Archive for the ‘Job Hunting’ Category

Should I put my picture on my resume?

Friday, May 9th, 2008

Are you good looking? No, really, are you? In most cases there is no justification for putting your picture on your resume, unless you intend for your appearance to aid in getting a job. Whether this is an acceptable intent or not depends on the type of job you are applying for and what country you live in.  It is acceptable to put your picture on your resume if you are a model, actor/actress, or the like. When you’re selling your looks, no picture on your resume would be just as bad as leaving your contact information off of it. Your face is your qualification.

For most other professions there’s really no legitimate reason for an employer to see what you look like. In many countries it is illegal to discriminate in hiring based on the race or gender of an applicant, so many employers would actually rather you didn’t include your picture as it can lead to allegations of impropriety. Because of the social norms that determine whether or not a picture is acceptable, employers may actually be suspicious or turned off by an applicant who feels their picture will help them get a job. It seems superficial, and many employers would rather have an average looking, hard-working employee than a good-looking, lazy employee. The fact that you felt your picture was relevant may give the impression that you need to use your looks because your skills are lacking.

While this limited picture policy is the norm in most countries, there are exceptions elsewhere.
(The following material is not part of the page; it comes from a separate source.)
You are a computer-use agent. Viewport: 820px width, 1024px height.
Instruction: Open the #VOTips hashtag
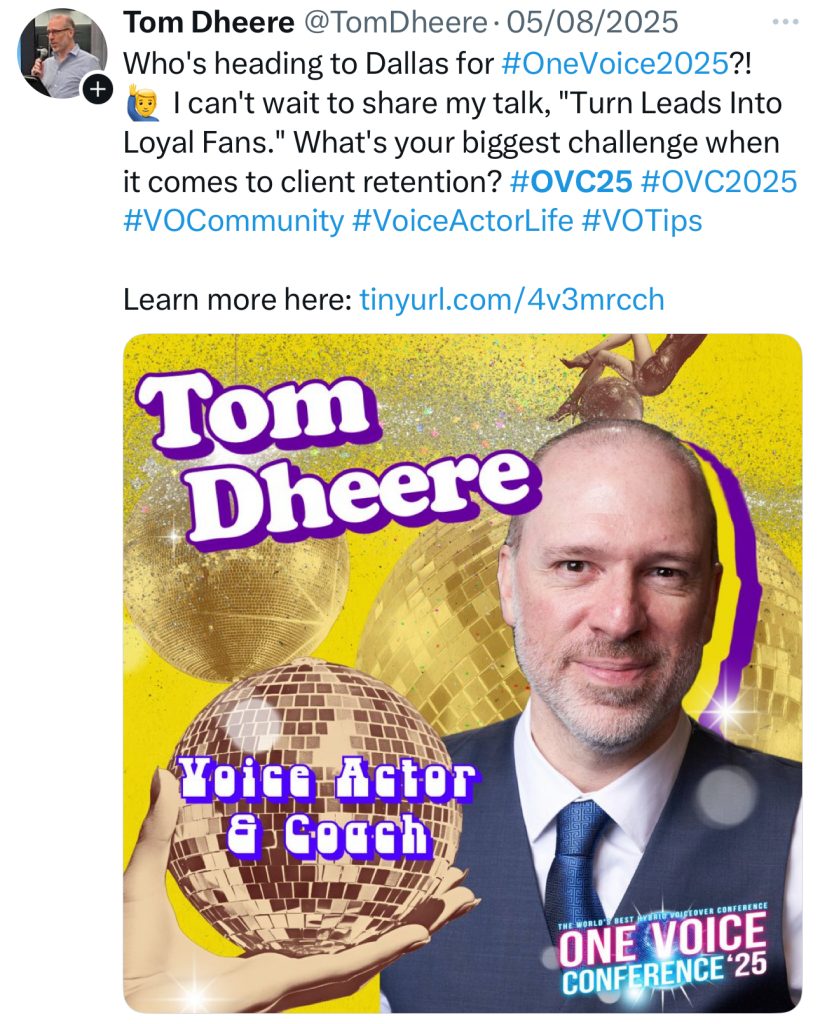coord(641,221)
In fact, in some parts of the World it is not only acceptable to put your picture on your resume, but encouraged. In these job markets, unfortunately, good looks and the “right” race can make all the difference.

Despite all this, it’s easy to imagine the curiosity of an employer as they read a resume. Sight is the strongest of all our senses, and it plays an important role in forming a first impression. Most of us use a person’s appearance to help gauge their trustworthiness, character, hygiene, and other important factors that an employer is very interested in. These impressions may not be the most accurate, but they are something we rely on heavily.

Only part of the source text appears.